The EU Global Strategy
Finally, the Dutch Presidency had the daunting task to support the development and adoption of the new EUGS at a time of growing insecurity in Europe and across the world, as well as emerging uncertainty regarding the future of the Union. High Representative Mogherini and the European External Action Service lead the effort of coordinating the foreign policy interests of each member state while protecting the Union’s core values. This challenging and demanding process –in which The Hague Institute for Global Justice, among many other renowned think-tanks, played a supporting role, and the authors of this commentary provided a Report with recommendations during the Strategic review process – culminated with the presentation of the Strategy at the EU Summit on 29 June.
In contrast to the European Security Strategy of 2003, the EUGS shows a more mindful approach regarding the EU’s limitations, now coined as “principled pragmatism”. This is clearly shown in a new approach balancing on the one hand EU value promotion with fragility reduction, and on the other hand soft with hard power. This is done in an attempt to promote ‘resilience of people and societies’ and achieve ‘strategic autonomy’ respectively. More importantly, for the first time ever the Strategy defines the interests of the Union, which include European security, prosperity and equality, democracy and rules-based global order. At a time of increased insecurity and uncertainty the Union needs more than ever a shared vision and the EU Global Strategy seems to provide it. It is now up to the next EU Presidencies to provide coherent common action to implement it. While increased Euroscepticism and Brexit results have no direct and serious substantive impact on the EUGS as such, they have nonetheless clouded the horizon and will most definitively affect its implementation due to a loss of EU’s credibility within and beyond the European continent.

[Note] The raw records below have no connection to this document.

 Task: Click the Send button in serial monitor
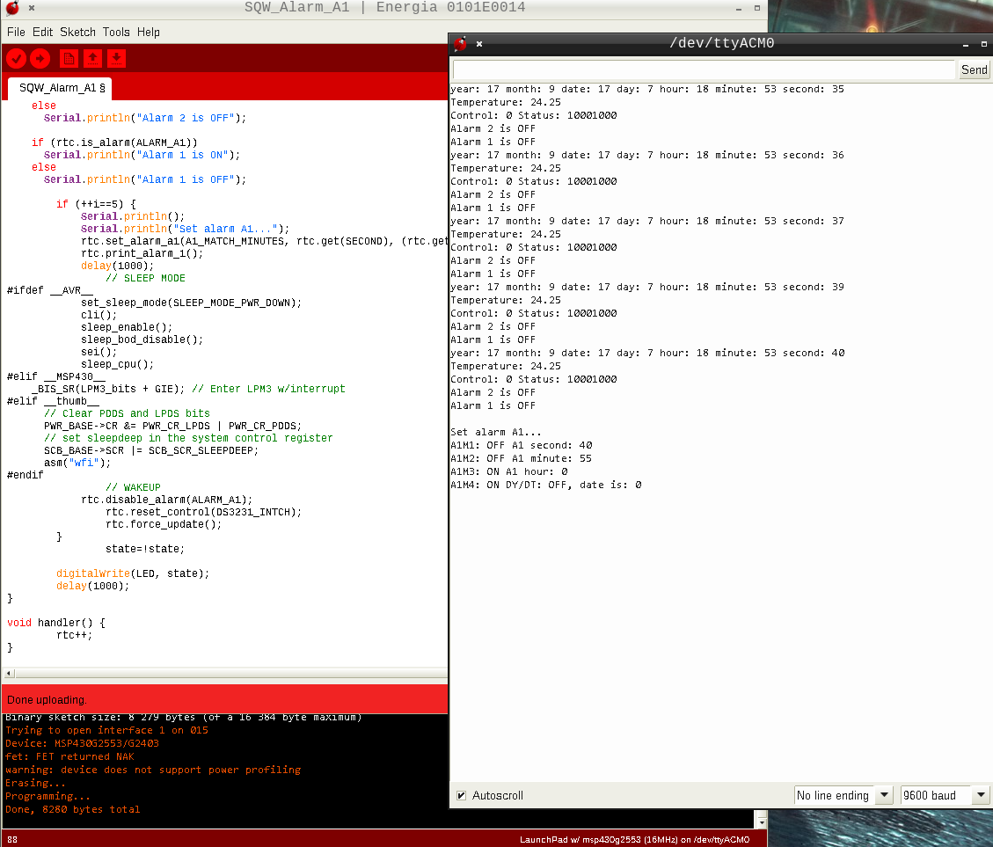tap(974, 69)
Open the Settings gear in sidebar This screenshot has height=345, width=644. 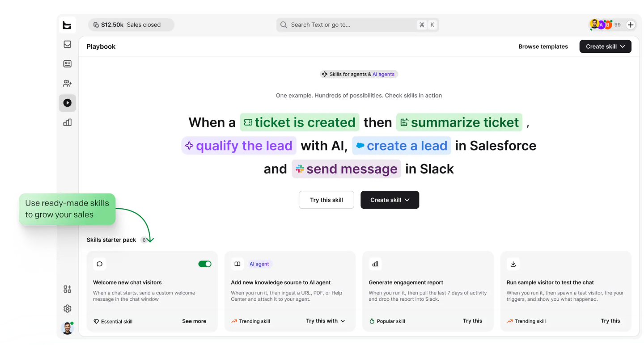click(x=68, y=308)
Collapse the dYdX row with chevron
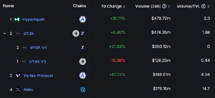 click(5, 33)
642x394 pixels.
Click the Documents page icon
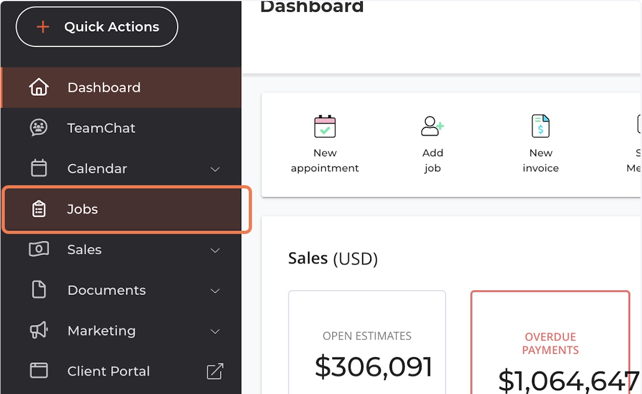(x=39, y=290)
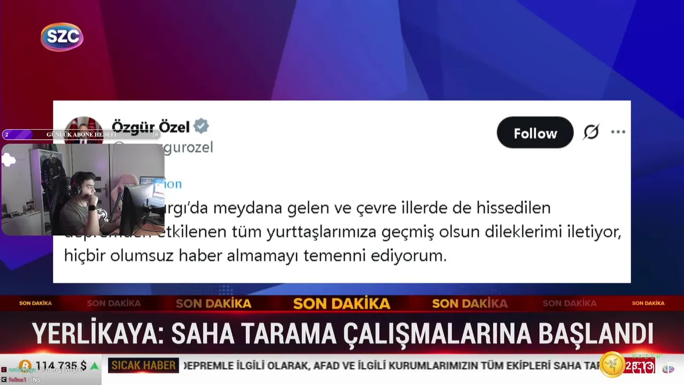684x385 pixels.
Task: Click the daily subscriber goal progress bar
Action: pos(81,135)
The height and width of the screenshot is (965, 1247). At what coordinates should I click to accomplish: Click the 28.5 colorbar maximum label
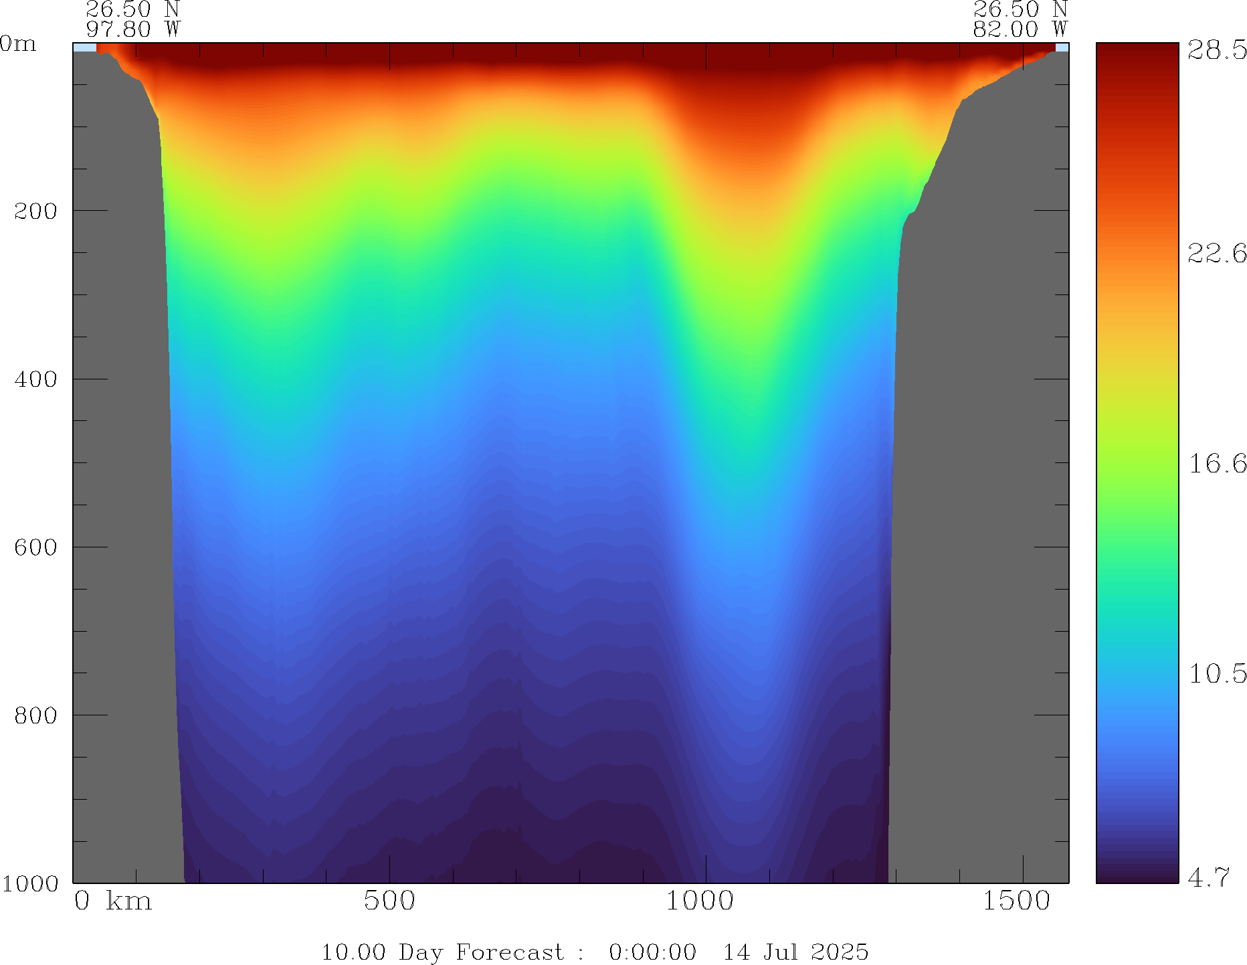point(1216,50)
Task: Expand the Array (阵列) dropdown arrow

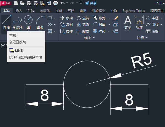Action: [x=108, y=31]
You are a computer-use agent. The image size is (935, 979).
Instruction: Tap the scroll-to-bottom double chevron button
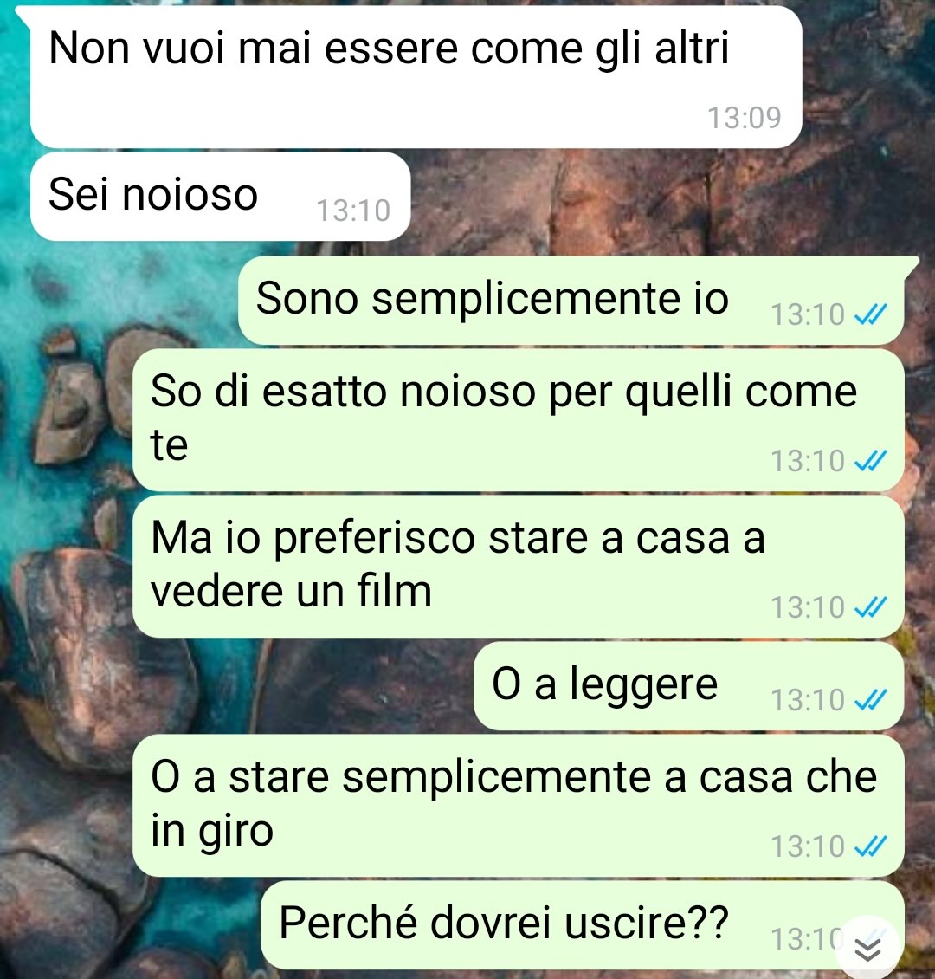(x=867, y=949)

The Netherlands is now leaving the Presidency to Slovakia at a historically critical moment shortly after the Dutch and “Brexit” referendums, which resulted in an alarming victory of Euroscepticism, and after a devastating terrorist attack on Europe’s doorstep. In Mogherini’s words, “the purpose, even existence, of our Union is being questioned … our citizens and the world need a strong European Union like never before”. The Slovak Presidency, who will be holding the Presidency of the Council of the European Union for the first time, can surely learn from the traumatic yet resilient experience of the Netherlands. It will, however, have to deal with two major challenges ahead. On the one hand, the Presidency will have to lead the way in narrowing the growing gap between the disillusioned electorate and the disconnected technocratic elites. And on the other hand, in view of the growing Euroscepticism, the Slovak Presidency will have to find a delicate balance in a divided EU, between those advocating fast and further integration, and those calling for a more mindful and slow paced way forward.